**Job**
Write out the text below without changes, from the line containing "Given: Copy the Git remote URL to clipboard" down to the end of the rows. Leave the pictures out.

**Dataset records**

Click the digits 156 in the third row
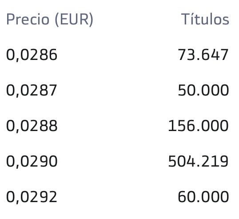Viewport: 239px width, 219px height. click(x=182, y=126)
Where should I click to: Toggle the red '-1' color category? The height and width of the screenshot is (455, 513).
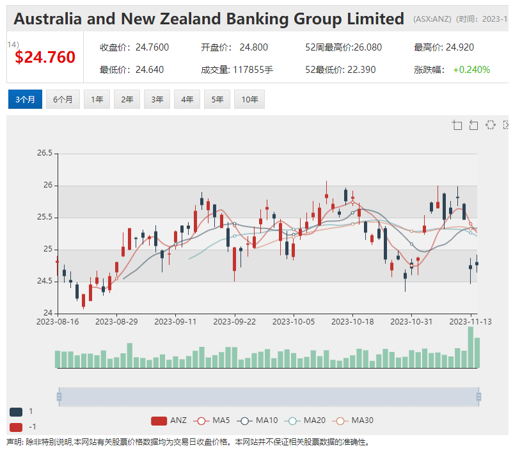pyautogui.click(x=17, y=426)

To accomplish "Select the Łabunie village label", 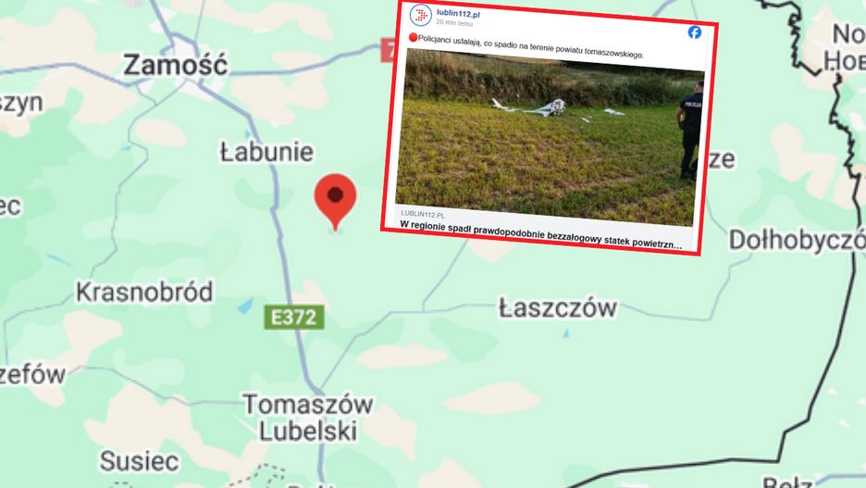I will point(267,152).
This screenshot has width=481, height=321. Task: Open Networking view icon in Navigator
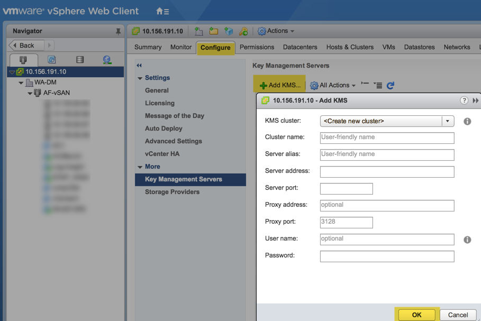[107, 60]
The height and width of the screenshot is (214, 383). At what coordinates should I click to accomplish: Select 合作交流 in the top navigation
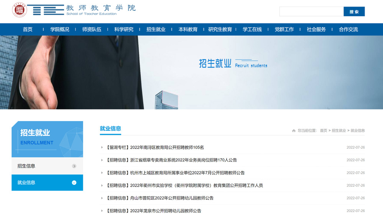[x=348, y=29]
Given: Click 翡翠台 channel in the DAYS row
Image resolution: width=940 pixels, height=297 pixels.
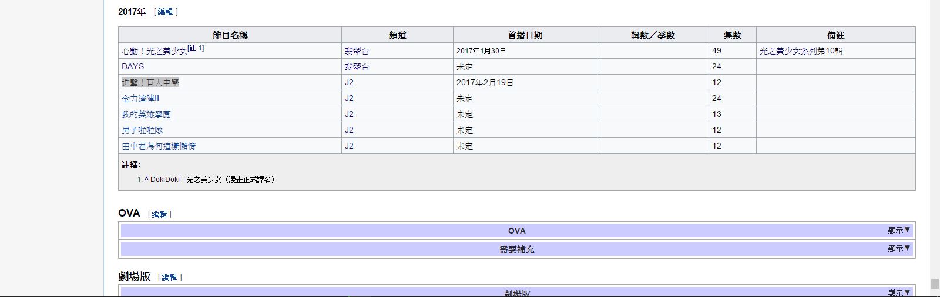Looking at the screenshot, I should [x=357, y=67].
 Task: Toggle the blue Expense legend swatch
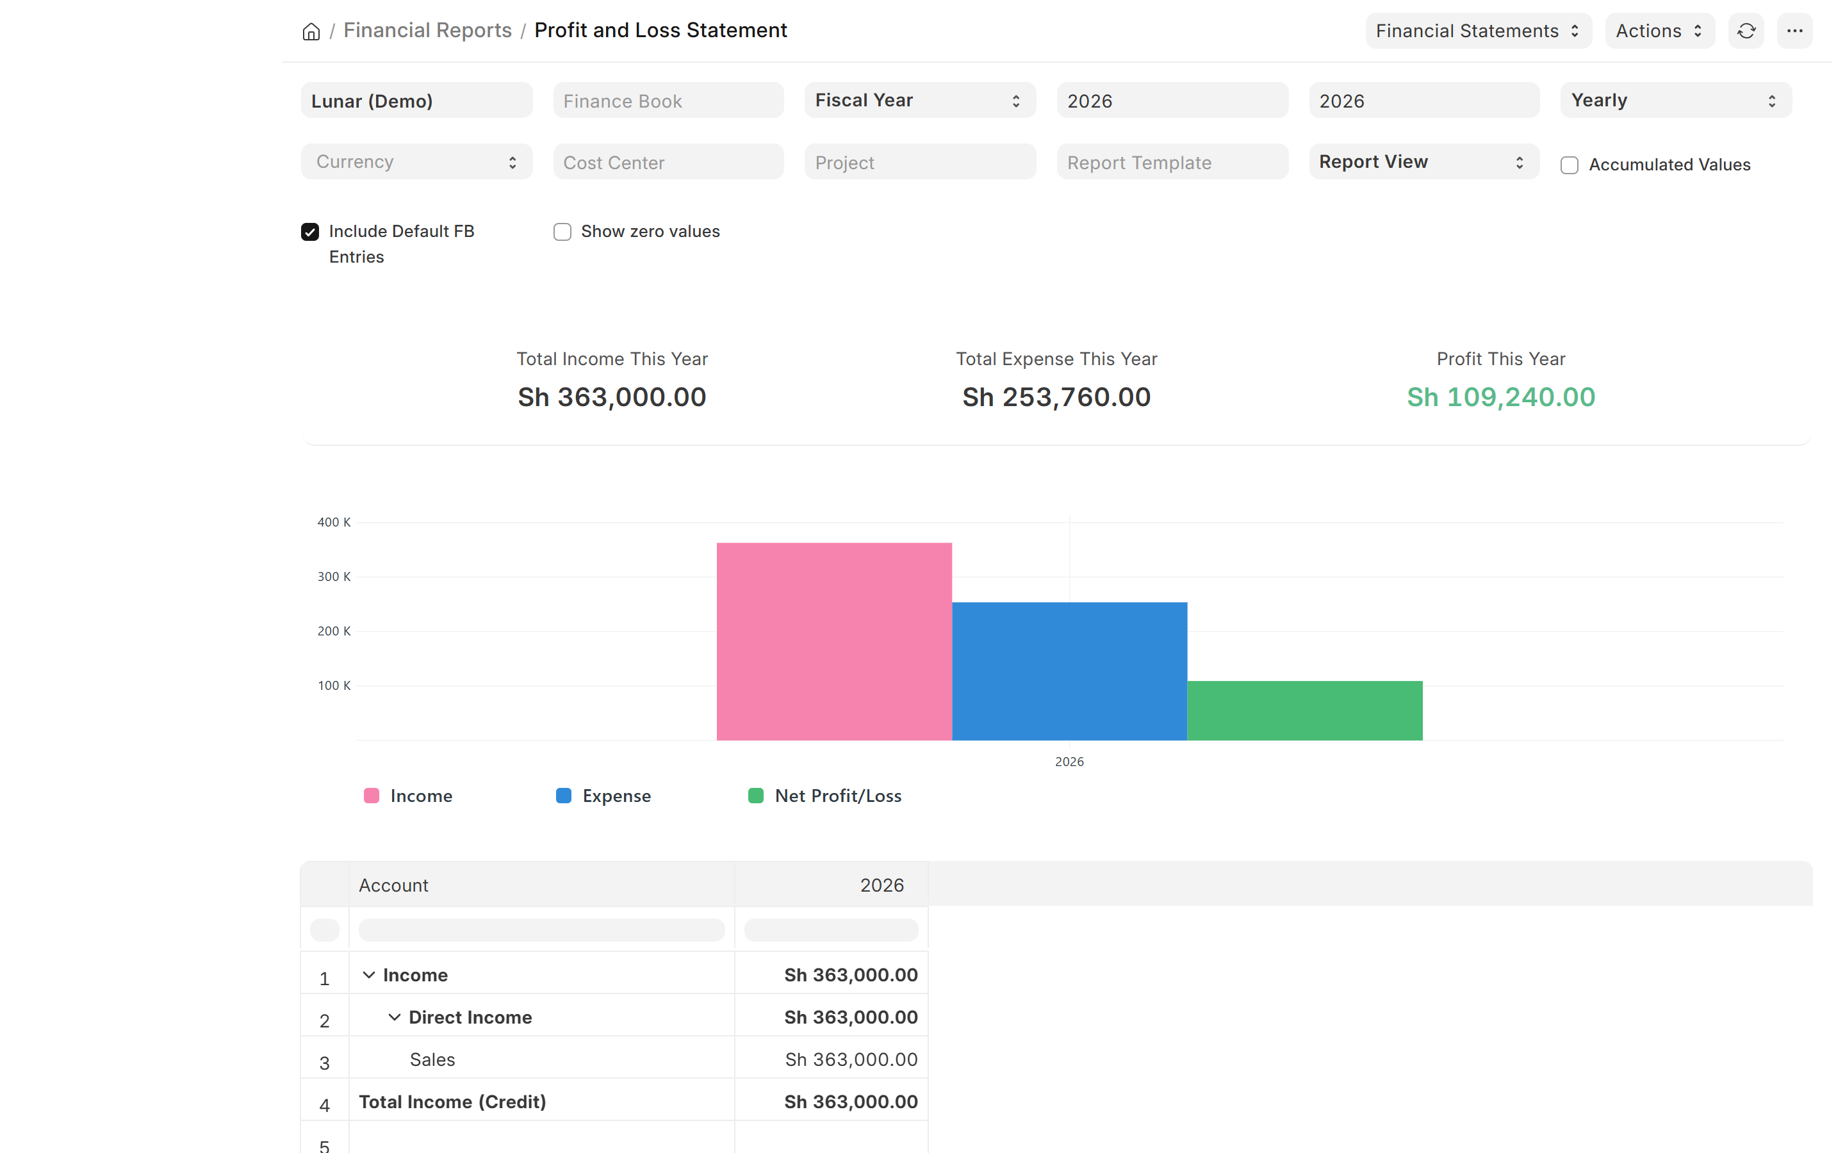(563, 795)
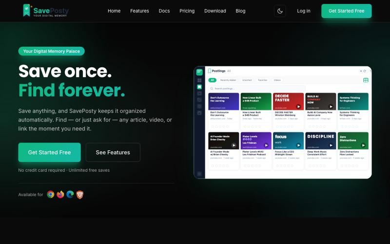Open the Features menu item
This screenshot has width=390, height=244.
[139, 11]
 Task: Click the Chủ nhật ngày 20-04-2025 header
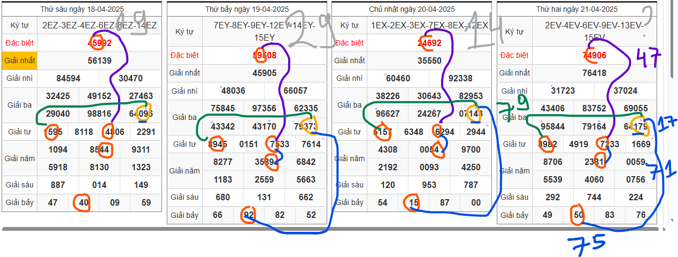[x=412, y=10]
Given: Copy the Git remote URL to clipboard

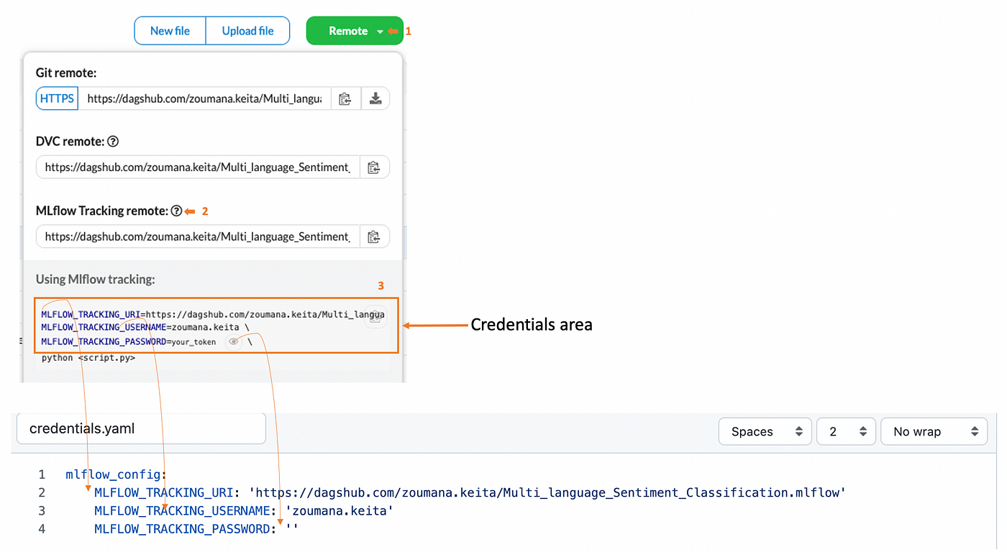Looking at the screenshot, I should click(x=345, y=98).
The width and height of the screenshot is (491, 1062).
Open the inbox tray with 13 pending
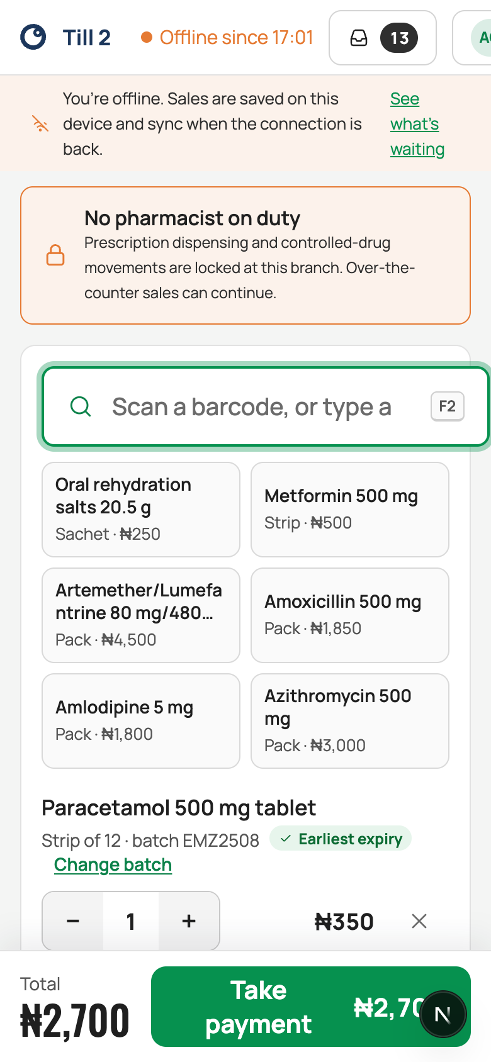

**The answer**
Given: Copy the Git remote URL to clipboard

Looking at the screenshot, I should click(x=345, y=98).
The width and height of the screenshot is (491, 1062).
Open the inbox tray with 13 pending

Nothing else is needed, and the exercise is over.